■ PROBLEM DETAILS
Filter these entries, keeping only lines that hold the word "agent".

======== RECORDS SHOWN

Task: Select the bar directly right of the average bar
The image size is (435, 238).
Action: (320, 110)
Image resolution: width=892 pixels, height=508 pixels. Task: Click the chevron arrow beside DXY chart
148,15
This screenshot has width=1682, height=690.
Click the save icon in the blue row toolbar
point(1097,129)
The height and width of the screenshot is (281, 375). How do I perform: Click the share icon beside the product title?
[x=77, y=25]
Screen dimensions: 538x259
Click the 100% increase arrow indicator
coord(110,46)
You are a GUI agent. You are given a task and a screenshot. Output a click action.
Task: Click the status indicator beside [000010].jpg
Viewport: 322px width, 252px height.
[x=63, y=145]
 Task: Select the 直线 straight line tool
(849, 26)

================
======== RECORDS SHOWN

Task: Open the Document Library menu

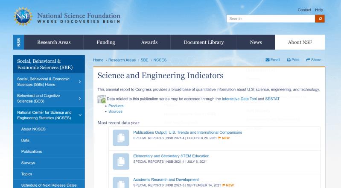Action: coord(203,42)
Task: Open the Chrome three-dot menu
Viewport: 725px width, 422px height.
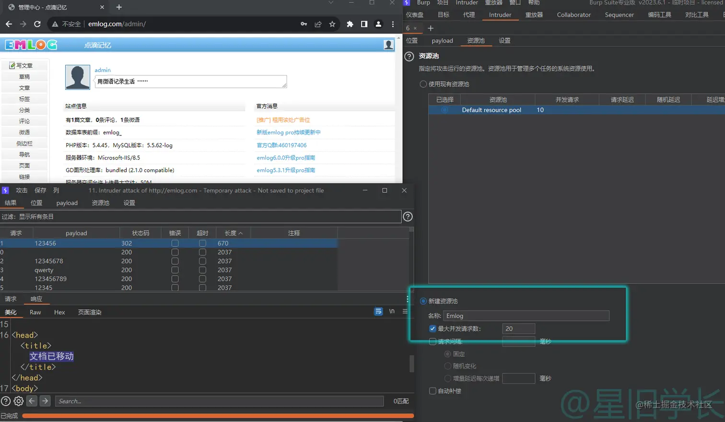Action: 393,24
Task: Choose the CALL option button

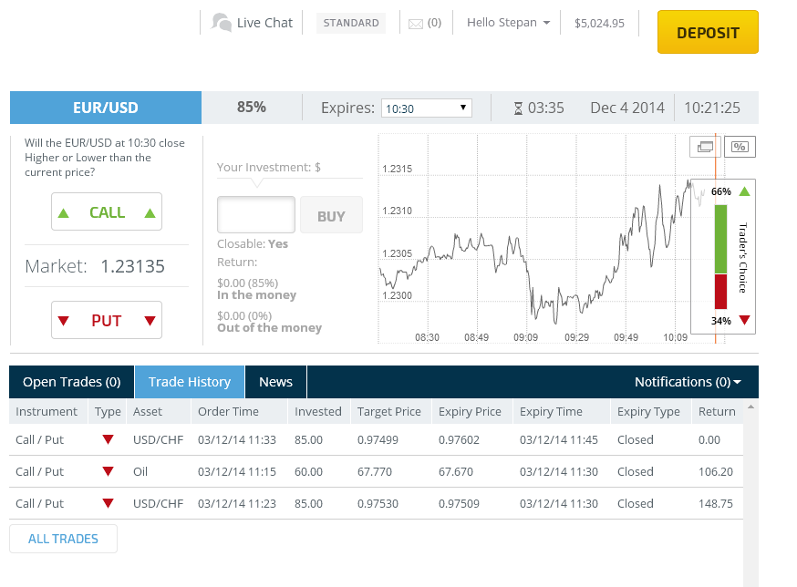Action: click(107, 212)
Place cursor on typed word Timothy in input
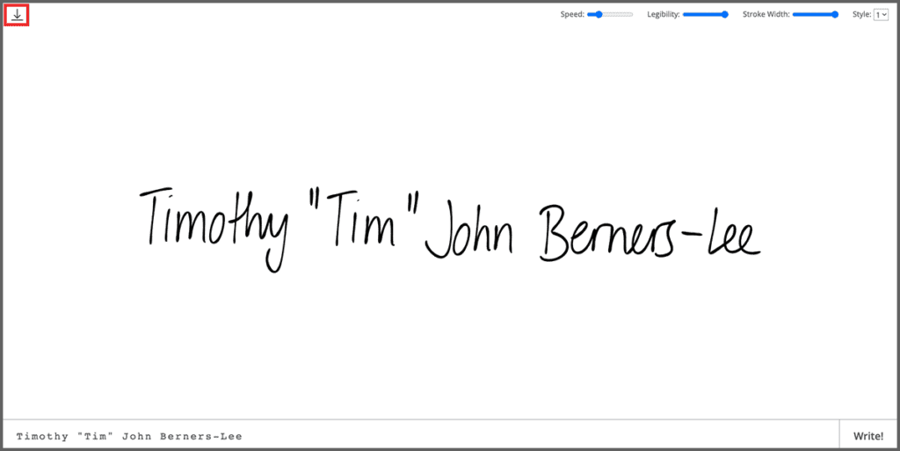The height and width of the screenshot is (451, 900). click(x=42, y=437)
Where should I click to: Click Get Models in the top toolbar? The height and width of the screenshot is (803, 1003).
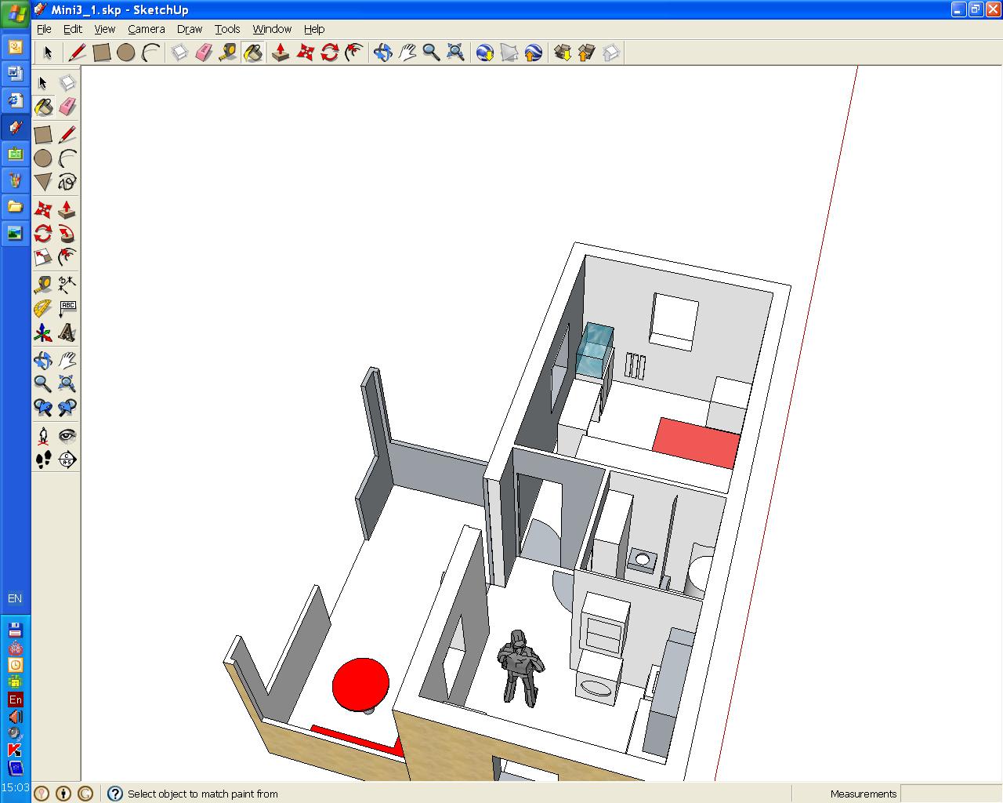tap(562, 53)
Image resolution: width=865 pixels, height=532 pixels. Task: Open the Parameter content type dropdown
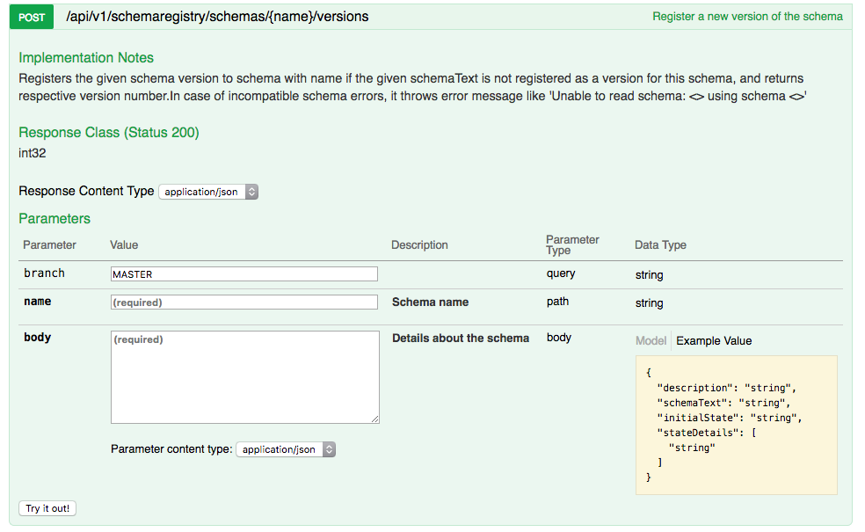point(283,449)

================
======== RECORDS SHOWN

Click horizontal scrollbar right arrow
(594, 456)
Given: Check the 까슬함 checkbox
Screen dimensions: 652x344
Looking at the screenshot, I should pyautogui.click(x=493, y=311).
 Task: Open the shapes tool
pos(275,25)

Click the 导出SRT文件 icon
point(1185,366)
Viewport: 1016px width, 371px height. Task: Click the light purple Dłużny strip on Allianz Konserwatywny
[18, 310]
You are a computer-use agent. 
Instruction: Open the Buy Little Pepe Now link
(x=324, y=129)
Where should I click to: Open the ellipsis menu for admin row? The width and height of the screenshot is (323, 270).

================

■ SOLUTION TO THE EXERCISE
You are a GUI agent. You are given a task and a screenshot. Output a click action.
You are a computer-use agent. 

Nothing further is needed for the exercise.